I think there are many ways that a LLM could have situated awareness about what phase it is in, but I’m not sure if the gradient descent itself is a possibility?
While a NN is running the forward pass without any backprop, it is computing exactly the same thing (usually) that it would be computing if it was running a forward pass before a backwards pass to do a backprop. Otherwise, the backprop can’t really work—if it doesn’t see the ‘real’ forward pass, how does it ‘know’ how to adjust the model parameters to make the model compute a better forward pass next time? So I can’t see how, while running a forward pass, a LLM could ‘know’ if it was about to do a backprop step on a piece of text; for all it knows, maybe someone is running its forward pass just to get out the log-prob at the end, and that is all. (Extreme counterexample: maybe there is a software error and the training code crashes before it finishes running
.update()
after running.forward()
; how could the model ‘know’ that this will happen?) This is true regardless of how many times it has trained on a piece of text.I’m skeptical that some sort of mismatch from successive gradient steps would be a cue either, because usually you are training at a critical batch size, and for these LLMs, we’d expect them to be updating on millions of tokens simultaneously, at least, and possibly rolling out the updated parameters in a staggered or partial fashion as well, so by the time a gradient update ‘arrives’ from a specific piece of text, that’s now also a gradient update over like a hundred+ books of text as well as itself, diluting any kind of signal.
And wouldn’t it usually train on a piece of text only a few times, at most? And if you are doing multi-epoch training, because you have started to run low on data, usually you train on the same datapoint at very widely separated, by many gradient steps, intervals; the memorization/forgetting dynamics imply you may have forgotten a datapoint entirely by the time it comes around again.
Those sounds like good counterarguments, but I still think there could be enough information there for the LLM to pick it up: It seems plausible to me that a set of weights that is being updated often is different in some measurable way than a set of weights that has already converged. I don’t have proof for this, only intuition. It feels similar to how I can tell if my own movement is well-practiced or not, or if my intuition about a topic is well-founded or not, even withou consciously thinking about how confident I should be based on objective measures.
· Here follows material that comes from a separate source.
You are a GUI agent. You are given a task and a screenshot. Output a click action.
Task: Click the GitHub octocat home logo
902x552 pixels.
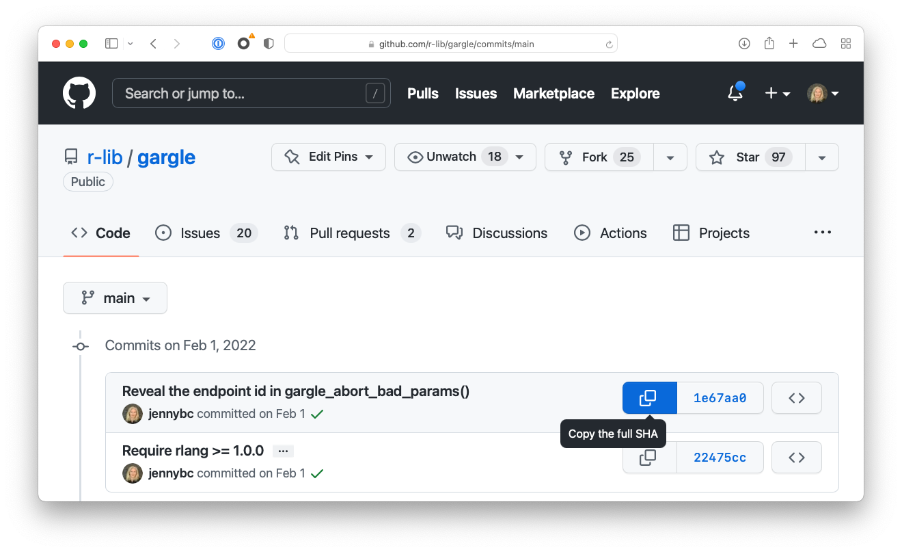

Yes, a NN can definitely do something like know if it recognizes a datapoint, but it has no access to the backwards step per se. Like take my crashing example: how, while thinking in the forward pass, can it ‘know’ there will be a backward pass when there might be no backward pass (eg because there was a hardware fault)? The forward pass would appear to be identical in every way between the forward pass that happens when there is a backward pass, and when the backward pass doesn’t happen because it crashed. At best, it seems like a NN cannot do more than some sort of probabilistic thing involving gradient hacking, and hope to compute in such a way that if there is a following backward pass, then that will do something odd.
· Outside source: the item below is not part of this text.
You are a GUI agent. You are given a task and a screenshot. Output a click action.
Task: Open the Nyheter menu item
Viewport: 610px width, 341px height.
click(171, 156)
I don’t think this is impossible in principle, based on meta-learning examples or higher-order gradients (see eg my “input-free NN” esoteric NN architecture proposal), but it’s clearly a very difficult, fragile, strange situation where it’s certainly not obvious that a regular LLM would be able to do it, or choose to do so when there are so many other kinds of leakage or situated awareness or steganography possible.
It can’t tell for sure if there will be a backward pass, but it doesn’t need to. Just being able to tell probabilistically that it is currently in a situation that looks like it has recently been trained on implies pretty strongly that it should alter its behavior to look for things that might be training related.